=== DOCUMENT TEXT ===

The changes have little to do with News Ltd's softening the hostility of its rolling anti-Labor campaign, or its unease and anxiety about the current Finkelstein media inquiry.
You can see the anxiety surfacing in Nicolas Rothwell's The media inquiry masks government's hidden agenda. Rothwell's language is emotionally charged and extreme, given Margaret Simon's interpretation of the first few days of the media inquiry.
Rothwell's language includes: 'the federal government's "independent" media inquiry; a kangaroo court; pre-ordain the result; state power must, in tactful fashion, conceal its grip; the new mood of moral correctness abroad in our age; an inquisition.' Rothwell says:
For an Australian government to countenance regulation of the media or intervention in its markets is to assault the fabric of the nation: doubly. It is plain that Western secular democracies have developed in tandem with a free press, and the removal of press freedom tends to result in the swift erosion of personal freedoms...Swirling about the margins of the present inquiry one can make out a set of half-veiled reform projects - for subsidising portions of the independent media, for limiting ownership, even for licensing media outlets, and all these schemes are justified on the grounds that they would improve the probity and health of the resultant information flow.
The paranoia about the state trampling all over press freedom obscures the excellent points that Rothwell makes about the transformation of the mediascape, namely that the modern media culture, sceptical, bullying and inquisitorial, is in great part a culture developed in response to the conduct of the state, and intertwined with it.

===

STATED PROBLEM A: Could you swap "link" for "hyperlink" in the entries, writing out everything from the first entry down to the line containing "pyautogui.click(x=753, y=334)" with nothing else changed?
The entries that come next are unrelated to the media inquiry passage.

=== TASK MATERIAL ===

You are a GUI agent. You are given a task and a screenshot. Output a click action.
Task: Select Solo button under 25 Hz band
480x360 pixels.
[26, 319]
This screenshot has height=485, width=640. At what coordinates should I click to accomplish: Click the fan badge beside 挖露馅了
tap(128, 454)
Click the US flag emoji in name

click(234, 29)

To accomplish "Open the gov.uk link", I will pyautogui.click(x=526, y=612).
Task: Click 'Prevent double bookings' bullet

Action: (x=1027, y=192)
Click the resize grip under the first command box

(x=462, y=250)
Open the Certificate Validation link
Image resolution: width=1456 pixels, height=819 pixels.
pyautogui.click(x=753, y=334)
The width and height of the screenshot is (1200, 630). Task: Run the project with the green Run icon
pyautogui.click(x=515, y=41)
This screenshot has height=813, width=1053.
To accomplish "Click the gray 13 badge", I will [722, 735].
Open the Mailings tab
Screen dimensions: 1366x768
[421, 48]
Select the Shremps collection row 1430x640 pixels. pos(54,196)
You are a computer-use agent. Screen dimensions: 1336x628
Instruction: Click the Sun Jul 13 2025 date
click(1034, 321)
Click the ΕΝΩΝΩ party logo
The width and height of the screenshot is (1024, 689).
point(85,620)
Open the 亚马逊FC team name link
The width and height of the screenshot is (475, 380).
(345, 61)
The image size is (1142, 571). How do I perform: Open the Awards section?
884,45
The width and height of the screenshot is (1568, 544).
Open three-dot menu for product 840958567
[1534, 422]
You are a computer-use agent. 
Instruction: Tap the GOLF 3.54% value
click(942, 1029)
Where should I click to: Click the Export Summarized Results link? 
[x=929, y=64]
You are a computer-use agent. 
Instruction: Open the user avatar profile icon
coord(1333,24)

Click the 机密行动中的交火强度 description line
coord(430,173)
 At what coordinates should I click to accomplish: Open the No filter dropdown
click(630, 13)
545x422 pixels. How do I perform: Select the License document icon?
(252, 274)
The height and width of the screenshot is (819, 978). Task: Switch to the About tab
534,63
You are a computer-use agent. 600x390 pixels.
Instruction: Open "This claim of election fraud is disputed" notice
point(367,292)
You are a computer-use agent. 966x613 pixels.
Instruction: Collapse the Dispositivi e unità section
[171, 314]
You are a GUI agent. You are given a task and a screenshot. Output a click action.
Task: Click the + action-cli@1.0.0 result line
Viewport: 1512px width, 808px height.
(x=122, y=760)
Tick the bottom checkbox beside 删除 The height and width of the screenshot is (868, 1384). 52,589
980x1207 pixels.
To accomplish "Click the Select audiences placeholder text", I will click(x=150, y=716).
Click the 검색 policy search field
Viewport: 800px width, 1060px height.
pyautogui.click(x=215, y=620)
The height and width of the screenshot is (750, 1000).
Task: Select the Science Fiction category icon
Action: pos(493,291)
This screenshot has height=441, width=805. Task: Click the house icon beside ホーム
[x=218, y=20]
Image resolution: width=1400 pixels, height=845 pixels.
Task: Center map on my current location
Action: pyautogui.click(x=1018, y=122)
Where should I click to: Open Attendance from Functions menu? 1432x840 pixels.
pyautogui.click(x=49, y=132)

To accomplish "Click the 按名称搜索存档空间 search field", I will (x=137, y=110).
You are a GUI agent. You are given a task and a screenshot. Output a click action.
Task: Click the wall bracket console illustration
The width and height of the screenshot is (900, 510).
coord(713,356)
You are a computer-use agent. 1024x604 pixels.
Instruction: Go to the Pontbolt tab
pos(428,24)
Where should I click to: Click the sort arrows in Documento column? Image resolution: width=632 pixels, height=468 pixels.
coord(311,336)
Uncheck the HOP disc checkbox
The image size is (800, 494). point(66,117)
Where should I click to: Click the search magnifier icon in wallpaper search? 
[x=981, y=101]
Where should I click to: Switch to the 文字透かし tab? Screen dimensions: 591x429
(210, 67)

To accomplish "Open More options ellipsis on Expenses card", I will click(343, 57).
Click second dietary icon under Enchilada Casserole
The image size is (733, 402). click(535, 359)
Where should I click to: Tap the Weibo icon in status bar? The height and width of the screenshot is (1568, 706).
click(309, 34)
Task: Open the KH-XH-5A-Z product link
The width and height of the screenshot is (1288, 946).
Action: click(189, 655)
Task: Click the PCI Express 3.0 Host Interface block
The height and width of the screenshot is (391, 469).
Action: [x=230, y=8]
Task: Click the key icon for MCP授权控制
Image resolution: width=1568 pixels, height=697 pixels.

===

STATED PROBLEM B: Duplicate everything in the media inquiry passage from "You can see" down to "the media inquiry.", word for word.

ANSWER A:
You are a GUI agent. You are given a task and a screenshot. Output a click action.
Task: Select Solo button under 25 Hz band
480x360 pixels.
[26, 319]
This screenshot has height=485, width=640. At what coordinates should I click to accomplish: Click the fan badge beside 挖露馅了
tap(128, 454)
Click the US flag emoji in name

click(234, 29)

To accomplish "Open the gov.uk hyperlink", I will pyautogui.click(x=526, y=612).
Task: Click 'Prevent double bookings' bullet

Action: (x=1027, y=192)
Click the resize grip under the first command box

(x=462, y=250)
Open the Certificate Validation hyperlink
Image resolution: width=1456 pixels, height=819 pixels.
pyautogui.click(x=753, y=334)

ANSWER B:
You can see the anxiety surfacing in Nicolas Rothwell's The media inquiry masks government's hidden agenda. Rothwell's language is emotionally charged and extreme, given Margaret Simon's interpretation of the first few days of the media inquiry.